> **Exercise objective**: Of all the entries below, retype only the lines from the one with "Where should I" through the one with "Task: Open the Serial Monitor magnifier icon", exactly as they appear.

Saved data entries:
↓↓↓

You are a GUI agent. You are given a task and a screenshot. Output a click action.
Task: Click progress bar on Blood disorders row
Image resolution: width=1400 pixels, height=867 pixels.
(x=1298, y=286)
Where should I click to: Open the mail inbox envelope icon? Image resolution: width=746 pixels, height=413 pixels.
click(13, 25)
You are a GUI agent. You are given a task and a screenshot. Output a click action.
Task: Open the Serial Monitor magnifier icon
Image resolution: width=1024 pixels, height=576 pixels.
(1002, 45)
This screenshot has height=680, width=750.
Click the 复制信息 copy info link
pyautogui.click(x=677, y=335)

↑↑↑
↓↓↓

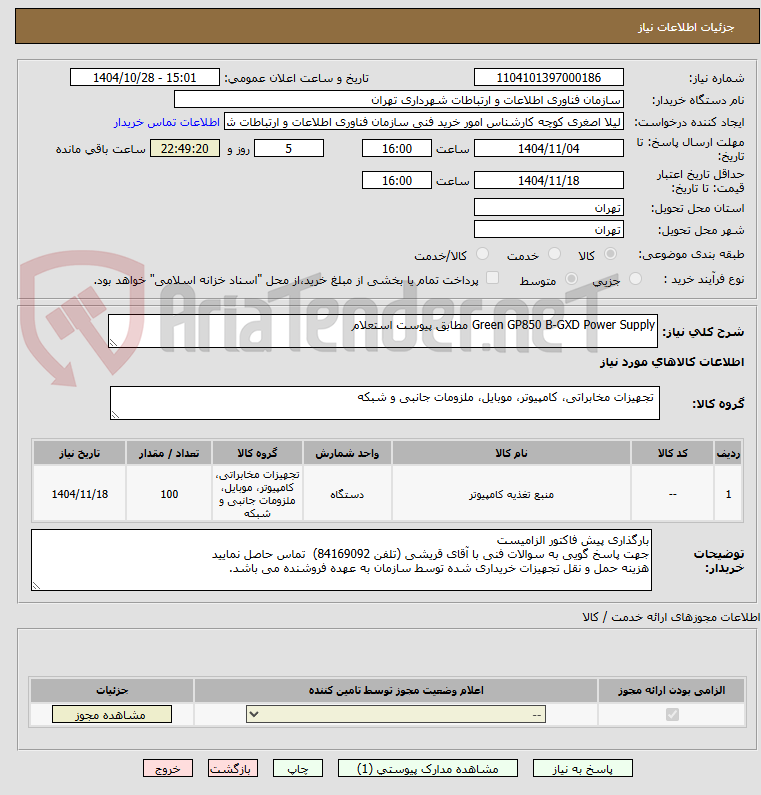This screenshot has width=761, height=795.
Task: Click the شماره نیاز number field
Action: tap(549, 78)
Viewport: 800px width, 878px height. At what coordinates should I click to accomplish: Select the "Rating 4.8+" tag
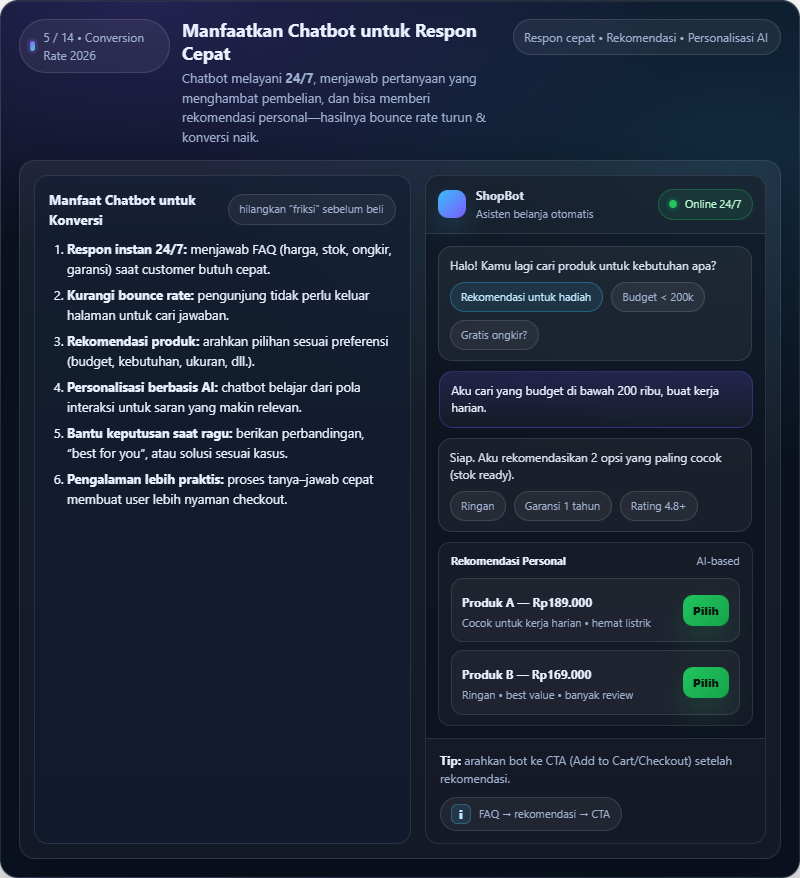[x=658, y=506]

↑↑↑

> **Solution for this problem**:
Where should I click to: Open the mail inbox envelope icon? Image resolution: width=746 pixels, height=413 pixels.
click(13, 25)
You are a GUI agent. You are given a task and a screenshot. Output a click action.
Task: Open the Serial Monitor magnifier icon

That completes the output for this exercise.